XX In step 1 you wrap completely around the form and cross the standing end (red). Then wrap around again and cross over the first wrap and under the standing end, to come between the two wraps. Step 2 is to pull a bight down from the top (red). Then in step 3 push a bight from the bottom up over it (green). This has added two bights. Now in step 4 pass the running end (which just turned blue) over one – under one- over one – under one, where it comes back between the first two wraps. At this point you are ready to repeat steps 2, 3, and 4 to add three more bights or complete the knot with an over at the bottom and an under up beside the standing end.

(Hint) – Steps 2 and 3 can be done with the tip of a lacing needle by going under the second wrap and reaching up under it to pull the top bight down. (Another hint) – For a large diameter knot such as a hatband it helps to leave some slack in the first two wraps as the knot tends to tighten up with the several bight crossings and interweaves that are needed for a large number of bights. Otherwise you will find yourself pulling slack back from the running end to have working room across the knot.

The main advantage of these methods is that they do not require any pins on the mandrels. They build from the starts in one direction and you can stop at any number of bights and pull the slack out, so that the size of the mandrel is not important so long as it is large enough.

XX XX

The photo on the left shows three more bights added and the right picture is after more bights and approaching the start to finish with one more tuck along side the standing end. This is now a 3p X 14b knot.
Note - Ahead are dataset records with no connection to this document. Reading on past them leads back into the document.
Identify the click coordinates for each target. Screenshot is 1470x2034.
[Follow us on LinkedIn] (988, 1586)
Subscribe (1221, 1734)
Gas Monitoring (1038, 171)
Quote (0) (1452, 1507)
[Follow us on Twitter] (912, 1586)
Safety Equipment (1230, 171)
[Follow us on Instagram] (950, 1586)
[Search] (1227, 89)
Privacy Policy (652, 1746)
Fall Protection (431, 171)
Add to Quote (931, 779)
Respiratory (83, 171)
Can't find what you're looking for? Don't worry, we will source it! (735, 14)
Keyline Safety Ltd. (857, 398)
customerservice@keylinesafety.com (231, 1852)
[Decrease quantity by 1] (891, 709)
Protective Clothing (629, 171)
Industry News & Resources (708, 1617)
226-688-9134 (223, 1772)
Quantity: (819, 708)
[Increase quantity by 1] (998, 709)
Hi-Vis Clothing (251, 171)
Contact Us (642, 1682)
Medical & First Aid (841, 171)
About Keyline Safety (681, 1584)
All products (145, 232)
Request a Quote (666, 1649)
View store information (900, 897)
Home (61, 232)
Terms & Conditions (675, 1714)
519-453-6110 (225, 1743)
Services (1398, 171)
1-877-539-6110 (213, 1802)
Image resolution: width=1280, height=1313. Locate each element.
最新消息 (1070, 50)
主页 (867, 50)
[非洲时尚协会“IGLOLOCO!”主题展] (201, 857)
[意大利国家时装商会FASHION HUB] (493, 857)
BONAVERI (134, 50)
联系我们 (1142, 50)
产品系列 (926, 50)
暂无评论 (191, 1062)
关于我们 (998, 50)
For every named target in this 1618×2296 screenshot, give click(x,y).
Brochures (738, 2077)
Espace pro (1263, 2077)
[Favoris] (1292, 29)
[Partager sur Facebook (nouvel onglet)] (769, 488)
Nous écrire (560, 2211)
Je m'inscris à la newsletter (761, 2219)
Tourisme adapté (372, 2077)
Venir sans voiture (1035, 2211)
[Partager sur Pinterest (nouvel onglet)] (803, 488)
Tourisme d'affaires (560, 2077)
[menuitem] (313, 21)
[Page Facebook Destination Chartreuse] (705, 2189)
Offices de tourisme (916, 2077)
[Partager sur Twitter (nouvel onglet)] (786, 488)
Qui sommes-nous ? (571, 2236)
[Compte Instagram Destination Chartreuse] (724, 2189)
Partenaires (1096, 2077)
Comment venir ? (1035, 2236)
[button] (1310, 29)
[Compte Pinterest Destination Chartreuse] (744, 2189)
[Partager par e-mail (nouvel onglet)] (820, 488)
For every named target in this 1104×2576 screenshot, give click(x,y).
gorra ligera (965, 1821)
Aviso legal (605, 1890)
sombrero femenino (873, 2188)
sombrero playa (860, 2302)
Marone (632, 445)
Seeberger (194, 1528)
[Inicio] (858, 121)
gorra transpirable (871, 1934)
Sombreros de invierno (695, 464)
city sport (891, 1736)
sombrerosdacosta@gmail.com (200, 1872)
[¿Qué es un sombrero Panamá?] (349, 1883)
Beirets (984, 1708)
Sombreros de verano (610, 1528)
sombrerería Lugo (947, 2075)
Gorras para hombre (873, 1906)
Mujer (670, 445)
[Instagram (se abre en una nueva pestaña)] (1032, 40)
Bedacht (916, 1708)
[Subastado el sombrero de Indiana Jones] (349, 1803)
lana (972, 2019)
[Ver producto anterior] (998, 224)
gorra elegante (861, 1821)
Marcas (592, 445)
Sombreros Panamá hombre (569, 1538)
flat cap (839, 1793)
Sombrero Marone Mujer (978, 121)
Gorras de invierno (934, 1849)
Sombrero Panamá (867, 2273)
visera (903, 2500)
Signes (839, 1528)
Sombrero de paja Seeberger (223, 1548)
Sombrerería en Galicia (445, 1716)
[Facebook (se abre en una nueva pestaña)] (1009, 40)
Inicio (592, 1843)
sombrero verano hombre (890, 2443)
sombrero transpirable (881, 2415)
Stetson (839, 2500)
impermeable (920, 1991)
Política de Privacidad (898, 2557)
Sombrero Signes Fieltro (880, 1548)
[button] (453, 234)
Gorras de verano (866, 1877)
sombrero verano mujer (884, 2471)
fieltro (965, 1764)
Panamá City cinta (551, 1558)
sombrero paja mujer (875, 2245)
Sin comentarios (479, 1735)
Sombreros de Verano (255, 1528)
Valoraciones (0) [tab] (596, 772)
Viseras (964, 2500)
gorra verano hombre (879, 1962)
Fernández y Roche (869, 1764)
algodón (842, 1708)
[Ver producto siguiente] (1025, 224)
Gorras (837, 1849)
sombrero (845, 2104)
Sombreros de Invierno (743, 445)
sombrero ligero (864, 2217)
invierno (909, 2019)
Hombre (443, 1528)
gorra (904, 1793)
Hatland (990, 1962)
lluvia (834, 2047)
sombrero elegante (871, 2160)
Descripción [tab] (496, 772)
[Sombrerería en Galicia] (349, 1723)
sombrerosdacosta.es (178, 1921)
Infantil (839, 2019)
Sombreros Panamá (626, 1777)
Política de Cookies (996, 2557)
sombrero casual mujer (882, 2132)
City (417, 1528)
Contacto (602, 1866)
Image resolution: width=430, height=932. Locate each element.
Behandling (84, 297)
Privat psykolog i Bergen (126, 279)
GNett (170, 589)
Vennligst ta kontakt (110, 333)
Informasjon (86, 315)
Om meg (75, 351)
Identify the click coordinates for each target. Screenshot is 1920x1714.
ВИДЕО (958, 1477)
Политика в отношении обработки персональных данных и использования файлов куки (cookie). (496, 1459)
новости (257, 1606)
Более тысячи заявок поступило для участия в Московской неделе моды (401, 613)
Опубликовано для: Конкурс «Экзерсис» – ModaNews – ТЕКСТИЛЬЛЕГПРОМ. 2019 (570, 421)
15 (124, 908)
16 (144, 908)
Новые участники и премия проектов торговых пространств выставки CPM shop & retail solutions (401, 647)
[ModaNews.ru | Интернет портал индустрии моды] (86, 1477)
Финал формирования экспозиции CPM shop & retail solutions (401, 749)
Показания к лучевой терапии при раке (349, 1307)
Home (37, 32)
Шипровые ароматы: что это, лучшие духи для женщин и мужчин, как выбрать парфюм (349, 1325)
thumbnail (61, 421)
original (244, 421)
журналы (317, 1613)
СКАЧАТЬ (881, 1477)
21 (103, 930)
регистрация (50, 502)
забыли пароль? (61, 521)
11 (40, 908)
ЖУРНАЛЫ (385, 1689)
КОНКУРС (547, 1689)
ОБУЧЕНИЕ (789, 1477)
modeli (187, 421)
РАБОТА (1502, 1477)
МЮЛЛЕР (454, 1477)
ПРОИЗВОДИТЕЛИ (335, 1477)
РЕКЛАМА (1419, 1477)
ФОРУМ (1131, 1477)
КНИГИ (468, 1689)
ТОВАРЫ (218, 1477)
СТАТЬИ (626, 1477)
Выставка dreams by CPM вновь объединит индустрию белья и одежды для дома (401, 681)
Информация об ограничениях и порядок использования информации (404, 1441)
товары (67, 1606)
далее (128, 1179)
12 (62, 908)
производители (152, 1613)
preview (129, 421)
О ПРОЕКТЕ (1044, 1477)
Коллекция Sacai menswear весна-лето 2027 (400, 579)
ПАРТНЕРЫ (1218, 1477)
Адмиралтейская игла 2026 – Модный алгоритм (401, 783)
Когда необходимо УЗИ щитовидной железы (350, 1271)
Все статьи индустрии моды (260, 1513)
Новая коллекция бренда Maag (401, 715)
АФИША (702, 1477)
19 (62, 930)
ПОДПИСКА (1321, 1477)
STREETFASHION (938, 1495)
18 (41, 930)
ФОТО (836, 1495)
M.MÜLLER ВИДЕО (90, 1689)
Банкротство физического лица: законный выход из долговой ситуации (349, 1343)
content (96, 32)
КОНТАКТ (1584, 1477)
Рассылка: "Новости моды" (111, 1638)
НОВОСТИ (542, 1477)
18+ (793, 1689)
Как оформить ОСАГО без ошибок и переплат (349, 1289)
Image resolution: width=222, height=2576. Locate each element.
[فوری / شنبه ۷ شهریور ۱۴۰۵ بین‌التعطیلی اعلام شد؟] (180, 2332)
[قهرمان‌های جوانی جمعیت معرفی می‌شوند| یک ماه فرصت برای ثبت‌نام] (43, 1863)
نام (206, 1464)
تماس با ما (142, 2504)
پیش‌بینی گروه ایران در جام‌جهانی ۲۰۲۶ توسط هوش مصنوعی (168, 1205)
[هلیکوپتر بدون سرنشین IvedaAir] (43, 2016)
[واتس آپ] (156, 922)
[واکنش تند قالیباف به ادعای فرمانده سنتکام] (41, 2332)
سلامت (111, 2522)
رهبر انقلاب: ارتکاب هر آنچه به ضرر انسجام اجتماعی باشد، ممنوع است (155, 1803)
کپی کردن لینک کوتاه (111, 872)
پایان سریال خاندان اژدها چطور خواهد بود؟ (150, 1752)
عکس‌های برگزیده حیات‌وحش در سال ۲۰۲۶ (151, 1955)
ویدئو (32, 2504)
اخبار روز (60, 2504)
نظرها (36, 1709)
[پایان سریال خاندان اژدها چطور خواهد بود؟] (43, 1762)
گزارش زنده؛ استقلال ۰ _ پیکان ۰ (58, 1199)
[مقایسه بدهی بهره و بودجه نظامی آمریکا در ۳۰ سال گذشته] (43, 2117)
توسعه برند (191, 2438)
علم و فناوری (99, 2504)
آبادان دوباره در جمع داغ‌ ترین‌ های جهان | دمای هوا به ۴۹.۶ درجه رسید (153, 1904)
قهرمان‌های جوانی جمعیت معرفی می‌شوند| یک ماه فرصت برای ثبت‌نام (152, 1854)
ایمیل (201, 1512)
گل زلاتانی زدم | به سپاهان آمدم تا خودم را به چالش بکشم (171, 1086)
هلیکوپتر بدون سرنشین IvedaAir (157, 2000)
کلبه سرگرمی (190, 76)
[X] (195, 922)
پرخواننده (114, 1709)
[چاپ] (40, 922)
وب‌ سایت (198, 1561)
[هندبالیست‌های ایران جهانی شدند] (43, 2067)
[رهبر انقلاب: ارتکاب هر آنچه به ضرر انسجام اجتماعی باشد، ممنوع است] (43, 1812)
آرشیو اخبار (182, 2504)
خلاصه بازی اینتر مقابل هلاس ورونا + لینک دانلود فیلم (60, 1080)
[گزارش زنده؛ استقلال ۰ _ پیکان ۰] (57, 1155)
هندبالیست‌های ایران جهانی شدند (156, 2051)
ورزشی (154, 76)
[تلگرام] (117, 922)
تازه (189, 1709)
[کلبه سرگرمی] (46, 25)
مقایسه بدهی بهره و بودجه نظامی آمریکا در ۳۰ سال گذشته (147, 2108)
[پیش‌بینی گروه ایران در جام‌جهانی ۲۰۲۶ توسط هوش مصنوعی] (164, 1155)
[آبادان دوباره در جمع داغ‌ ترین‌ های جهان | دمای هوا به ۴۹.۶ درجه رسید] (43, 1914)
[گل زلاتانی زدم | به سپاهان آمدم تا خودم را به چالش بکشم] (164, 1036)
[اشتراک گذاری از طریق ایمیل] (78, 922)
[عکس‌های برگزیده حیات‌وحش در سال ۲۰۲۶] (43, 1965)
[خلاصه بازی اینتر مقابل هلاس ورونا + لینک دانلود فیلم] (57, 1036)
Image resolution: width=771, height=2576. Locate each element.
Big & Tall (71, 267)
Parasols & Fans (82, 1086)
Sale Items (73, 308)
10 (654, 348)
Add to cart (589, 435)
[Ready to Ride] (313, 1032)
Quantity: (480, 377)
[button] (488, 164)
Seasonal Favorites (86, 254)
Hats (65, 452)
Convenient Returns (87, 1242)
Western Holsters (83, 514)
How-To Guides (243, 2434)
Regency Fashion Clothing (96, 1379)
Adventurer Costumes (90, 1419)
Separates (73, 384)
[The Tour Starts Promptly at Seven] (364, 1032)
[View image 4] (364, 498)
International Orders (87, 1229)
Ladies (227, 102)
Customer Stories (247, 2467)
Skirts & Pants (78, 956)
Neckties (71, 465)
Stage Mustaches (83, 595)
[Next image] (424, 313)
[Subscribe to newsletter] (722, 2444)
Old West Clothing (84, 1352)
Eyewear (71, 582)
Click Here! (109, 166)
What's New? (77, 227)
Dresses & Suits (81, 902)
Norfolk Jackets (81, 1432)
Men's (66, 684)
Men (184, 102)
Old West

3 Part X 4 – 7 – 10 – 13 + Bight

This pattern initially braids a three part X 4bight knot which may be increased by three bights with each repetition of the bight crossing and interweave steps for seven, ten, thirteen or more bights.

XX Step 1 is the same two wraps around the mandrel, but notice the difference in the manner of crossing the standing end each time. In steps 2 & 3 the upper bight now comes over the lower when we cross the two bights.
In step 4 the interweave with the running end is the same sequence but its direction across the knot has changed.

This template shows that the knot does not deviate from a three part flat braid in any respect. This one of the characteristics of any simple turkshead.

One or the other of these two methods will braid any possible three part turkshead. This one starts at four bights and the previous one starts with five bights. The three bight increments of each cover all will cover all the three part knots and neatly skip any that are divisible by three (which would violate the common divisor rule). They also serve as the foundation of the two and three pass “Spanish ring knot” which I will discuss in a later lesson.
The mai reason for two methods is to have a choice between four or five bights for the small ring knots. above this number of bights one more or less will really have little effect and you can take your pick. The interweave for a spanish ring knot is a little different between these two forms and cuold be a factor in which you use for larger knots.